Render every line of the material below as a Markdown table with the columns "Row" and "Line of material," numbering the rows in order. Leave out the blank lines.

Collected data entries
--- start ---

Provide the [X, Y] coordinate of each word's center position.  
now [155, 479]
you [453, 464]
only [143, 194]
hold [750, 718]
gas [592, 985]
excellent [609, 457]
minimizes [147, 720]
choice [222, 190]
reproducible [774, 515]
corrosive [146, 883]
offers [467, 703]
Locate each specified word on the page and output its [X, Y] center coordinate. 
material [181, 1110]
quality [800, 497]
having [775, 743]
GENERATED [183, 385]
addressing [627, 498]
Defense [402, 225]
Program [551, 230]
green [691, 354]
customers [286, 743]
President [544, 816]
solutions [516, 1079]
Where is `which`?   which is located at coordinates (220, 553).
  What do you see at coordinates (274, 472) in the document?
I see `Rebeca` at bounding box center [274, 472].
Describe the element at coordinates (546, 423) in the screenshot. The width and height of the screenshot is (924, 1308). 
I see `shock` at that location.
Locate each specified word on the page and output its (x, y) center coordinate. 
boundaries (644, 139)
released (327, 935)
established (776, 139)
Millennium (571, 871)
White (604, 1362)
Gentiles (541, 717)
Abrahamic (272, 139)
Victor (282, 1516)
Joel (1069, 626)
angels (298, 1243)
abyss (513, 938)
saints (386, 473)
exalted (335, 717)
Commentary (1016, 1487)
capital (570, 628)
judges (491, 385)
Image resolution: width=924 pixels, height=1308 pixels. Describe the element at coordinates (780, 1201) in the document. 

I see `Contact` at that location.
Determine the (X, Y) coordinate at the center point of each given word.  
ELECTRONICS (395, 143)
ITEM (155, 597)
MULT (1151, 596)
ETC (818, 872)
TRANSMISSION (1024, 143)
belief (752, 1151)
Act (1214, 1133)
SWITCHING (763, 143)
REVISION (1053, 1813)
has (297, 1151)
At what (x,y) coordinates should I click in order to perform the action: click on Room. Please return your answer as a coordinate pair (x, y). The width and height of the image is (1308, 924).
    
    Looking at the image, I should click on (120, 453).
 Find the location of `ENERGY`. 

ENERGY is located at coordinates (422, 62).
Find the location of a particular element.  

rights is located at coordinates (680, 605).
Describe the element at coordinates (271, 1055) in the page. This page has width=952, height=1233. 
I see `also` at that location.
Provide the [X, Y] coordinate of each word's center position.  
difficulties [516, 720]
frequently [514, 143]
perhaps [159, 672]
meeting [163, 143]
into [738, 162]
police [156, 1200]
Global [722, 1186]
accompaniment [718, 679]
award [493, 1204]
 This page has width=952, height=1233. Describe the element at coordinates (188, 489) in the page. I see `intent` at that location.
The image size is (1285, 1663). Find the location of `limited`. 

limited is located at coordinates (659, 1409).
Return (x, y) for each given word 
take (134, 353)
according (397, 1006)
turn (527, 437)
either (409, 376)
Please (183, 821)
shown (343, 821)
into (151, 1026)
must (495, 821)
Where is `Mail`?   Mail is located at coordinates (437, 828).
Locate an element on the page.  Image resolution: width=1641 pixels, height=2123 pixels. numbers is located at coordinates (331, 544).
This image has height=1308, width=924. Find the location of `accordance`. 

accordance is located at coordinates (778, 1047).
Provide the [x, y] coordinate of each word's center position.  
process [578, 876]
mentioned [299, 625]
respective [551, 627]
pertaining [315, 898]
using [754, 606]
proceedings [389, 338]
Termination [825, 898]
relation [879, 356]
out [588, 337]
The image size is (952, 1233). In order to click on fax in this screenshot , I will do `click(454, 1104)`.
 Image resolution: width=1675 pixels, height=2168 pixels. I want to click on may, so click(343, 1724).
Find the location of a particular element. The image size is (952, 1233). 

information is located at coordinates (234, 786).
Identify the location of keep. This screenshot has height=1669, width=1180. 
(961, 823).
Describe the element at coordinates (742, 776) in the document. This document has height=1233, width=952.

--- end ---

Solved problem:
| Row | Line of material |
|---|---|
| 1 | Provide the [X, Y] coordinate of each word's center position.   |
| 2 | now [155, 479] |
| 3 | you [453, 464] |
| 4 | only [143, 194] |
| 5 | hold [750, 718] |
| 6 | gas [592, 985] |
| 7 | excellent [609, 457] |
| 8 | minimizes [147, 720] |
| 9 | choice [222, 190] |
| 10 | reproducible [774, 515] |
| 11 | corrosive [146, 883] |
| 12 | offers [467, 703] |
| 13 | Locate each specified word on the page and output its [X, Y] center coordinate.  |
| 14 | material [181, 1110] |
| 15 | quality [800, 497] |
| 16 | having [775, 743] |
| 17 | GENERATED [183, 385] |
| 18 | addressing [627, 498] |
| 19 | Defense [402, 225] |
| 20 | Program [551, 230] |
| 21 | green [691, 354] |
| 22 | customers [286, 743] |
| 23 | President [544, 816] |
| 24 | solutions [516, 1079] |
| 25 | Where is `which`?   which is located at coordinates (220, 553). |
| 26 |   What do you see at coordinates (274, 472) in the document? |
| 27 | I see `Rebeca` at bounding box center [274, 472]. |
| 28 | Describe the element at coordinates (546, 423) in the screenshot. The width and height of the screenshot is (924, 1308).  |
| 29 | I see `shock` at that location. |
| 30 | Locate each specified word on the page and output its (x, y) center coordinate.  |
| 31 | boundaries (644, 139) |
| 32 | released (327, 935) |
| 33 | established (776, 139) |
| 34 | Millennium (571, 871) |
| 35 | White (604, 1362) |
| 36 | Gentiles (541, 717) |
| 37 | Abrahamic (272, 139) |
| 38 | Victor (282, 1516) |
| 39 | Joel (1069, 626) |
| 40 | angels (298, 1243) |
| 41 | abyss (513, 938) |
| 42 | saints (386, 473) |
| 43 | exalted (335, 717) |
| 44 | Commentary (1016, 1487) |
| 45 | capital (570, 628) |
| 46 | judges (491, 385) |
| 47 | Image resolution: width=924 pixels, height=1308 pixels. Describe the element at coordinates (780, 1201) in the document.  |
| 48 | I see `Contact` at that location. |
| 49 | Determine the (X, Y) coordinate at the center point of each given word.   |
| 50 | ELECTRONICS (395, 143) |
| 51 | ITEM (155, 597) |
| 52 | MULT (1151, 596) |
| 53 | ETC (818, 872) |
| 54 | TRANSMISSION (1024, 143) |
| 55 | belief (752, 1151) |
| 56 | Act (1214, 1133) |
| 57 | SWITCHING (763, 143) |
| 58 | REVISION (1053, 1813) |
| 59 | has (297, 1151) |
| 60 | At what (x,y) coordinates should I click in order to perform the action: click on Room. Please return your answer as a coordinate pair (x, y). The width and height of the image is (1308, 924). |
| 61 |     Looking at the image, I should click on (120, 453). |
| 62 |  Find the location of `ENERGY`.  |
| 63 | ENERGY is located at coordinates (422, 62). |
| 64 | Find the location of a particular element.   |
| 65 | rights is located at coordinates (680, 605). |
| 66 | Describe the element at coordinates (271, 1055) in the page. This page has width=952, height=1233.  |
| 67 | I see `also` at that location. |
| 68 | Provide the [X, Y] coordinate of each word's center position.   |
| 69 | difficulties [516, 720] |
| 70 | frequently [514, 143] |
| 71 | perhaps [159, 672] |
| 72 | meeting [163, 143] |
| 73 | into [738, 162] |
| 74 | police [156, 1200] |
| 75 | Global [722, 1186] |
| 76 | accompaniment [718, 679] |
| 77 | award [493, 1204] |
| 78 |  This page has width=952, height=1233. Describe the element at coordinates (188, 489) in the page. I see `intent` at that location. |
| 79 | The image size is (1285, 1663). Find the location of `limited`.  |
| 80 | limited is located at coordinates (659, 1409). |
| 81 | Return (x, y) for each given word  |
| 82 | take (134, 353) |
| 83 | according (397, 1006) |
| 84 | turn (527, 437) |
| 85 | either (409, 376) |
| 86 | Please (183, 821) |
| 87 | shown (343, 821) |
| 88 | into (151, 1026) |
| 89 | must (495, 821) |
| 90 | Where is `Mail`?   Mail is located at coordinates (437, 828). |
| 91 | Locate an element on the page.  Image resolution: width=1641 pixels, height=2123 pixels. numbers is located at coordinates (331, 544). |
| 92 | This image has height=1308, width=924. Find the location of `accordance`.  |
| 93 | accordance is located at coordinates (778, 1047). |
| 94 | Provide the [x, y] coordinate of each word's center position.   |
| 95 | process [578, 876] |
| 96 | mentioned [299, 625] |
| 97 | respective [551, 627] |
| 98 | pertaining [315, 898] |
| 99 | using [754, 606] |
| 100 | proceedings [389, 338] |
| 101 | Termination [825, 898] |
| 102 | relation [879, 356] |
| 103 | out [588, 337] |
| 104 | The image size is (952, 1233). In order to click on fax in this screenshot , I will do `click(454, 1104)`. |
| 105 |  Image resolution: width=1675 pixels, height=2168 pixels. I want to click on may, so click(343, 1724). |
| 106 | Find the location of a particular element. The image size is (952, 1233).  |
| 107 | information is located at coordinates (234, 786). |
| 108 | Identify the location of keep. This screenshot has height=1669, width=1180.  |
| 109 | (961, 823). |
| 110 | Describe the element at coordinates (742, 776) in the document. This document has height=1233, width=952. |